Immunohistochemical analysis

The protein expression levels of IL-17A in a tissue array (83 tumor samples) were assessed by immunohistochemical staining for IL-17A (Genetex, GTX49102). The results were analyzed by one pathologist over a short period of time (2 months). The protein expression of IL-17A (supplementary 3) was semi-quantified and expressed as (0), < 10%, (1), 11–25%, (2), 26–50%, and (3) > 50% of the tumor cells examined.

For the animal tumor tissues, the protein expression levels of CD34, CD8, and TGF-β1 were assessed by immunohistochemical staining for CD34 (#65,867, Genetex, Inc., Irvine, CA) and CD8 (#98,941, Cell Signaling, Danvers, MA), and TGF-β1 (#130,023, Genetex Inc., Irvine, CA), respectively. The CD8 ( +) cells were quantified by counting the cells within an area of 1 mm2, while the CD34 and TGF-β1 were quantified by Western blot analysis.

Statistical analysis

Results are expressed as the mean ± SEM. Differences between two groups were identified by Mann–Whitney U test or Student’s t test. Differences between groups at each time point or for each dose were identified by one-way ANOVA followed by Dunnet’s post-hoc test. Statistical comparison between two independent variables was determined by two-way ANOVA with the Bonferroni post-hoc test to correct for multiple comparisons. A p value < 0.05 is considered statistically significant compared to the vehicle or no treatment group.

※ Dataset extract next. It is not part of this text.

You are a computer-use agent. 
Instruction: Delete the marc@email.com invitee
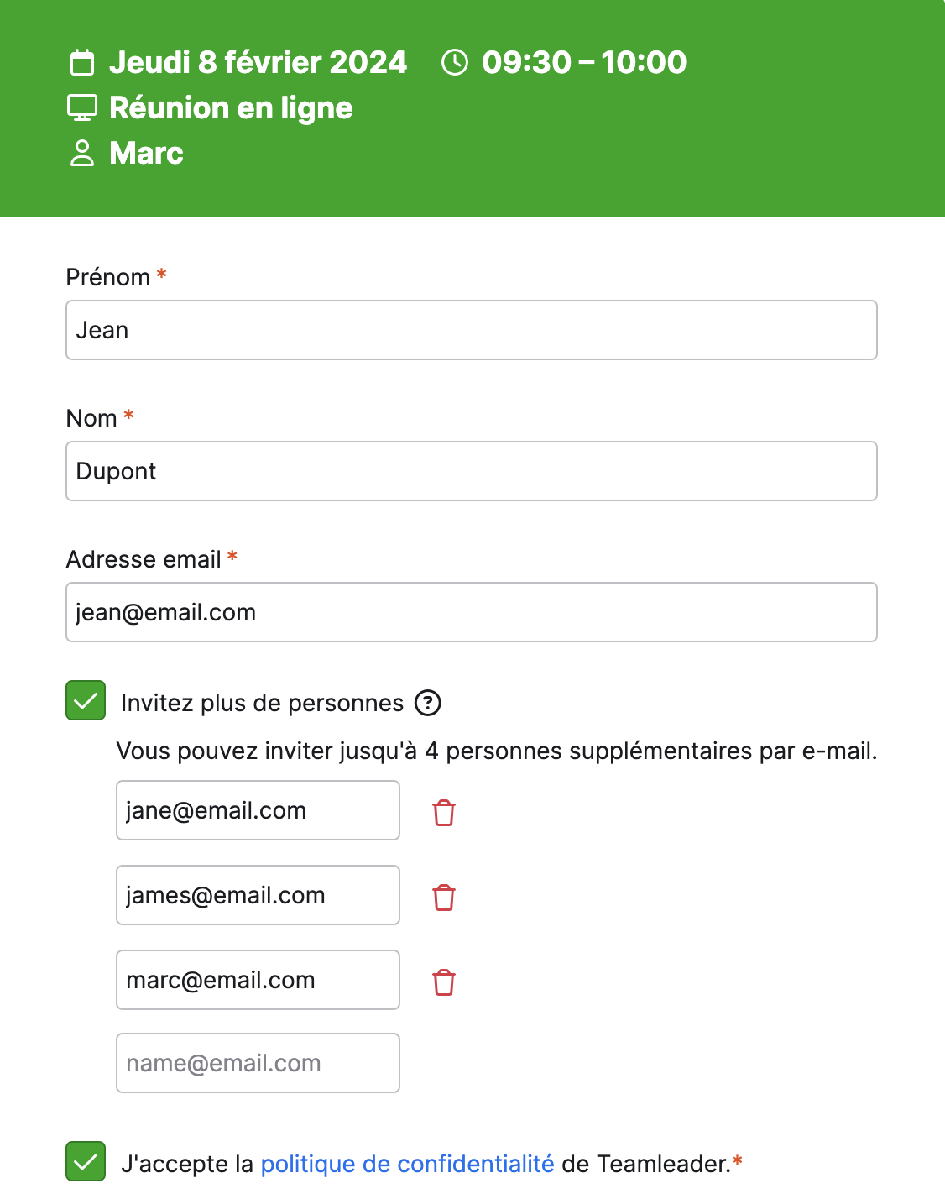444,982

DFS was defined as the time between initial breast cancer diagnosis and the date of recurrence as confirmed by pathology or an imaging study. OS was calculated from the time of initial breast cancer diagnosis to the date of death or last visit to the outpatient clinic. The Kaplan–Meier method was used to estimate the cumulative incidence of RFS and OS, and log-rank tests were then used for the various comparisons (GraphPad Prism 5).

Results

Role of IL-17A in tumor behavior

Knocked down of IL-17A does not affect the cell growth of human TNBC cell lines.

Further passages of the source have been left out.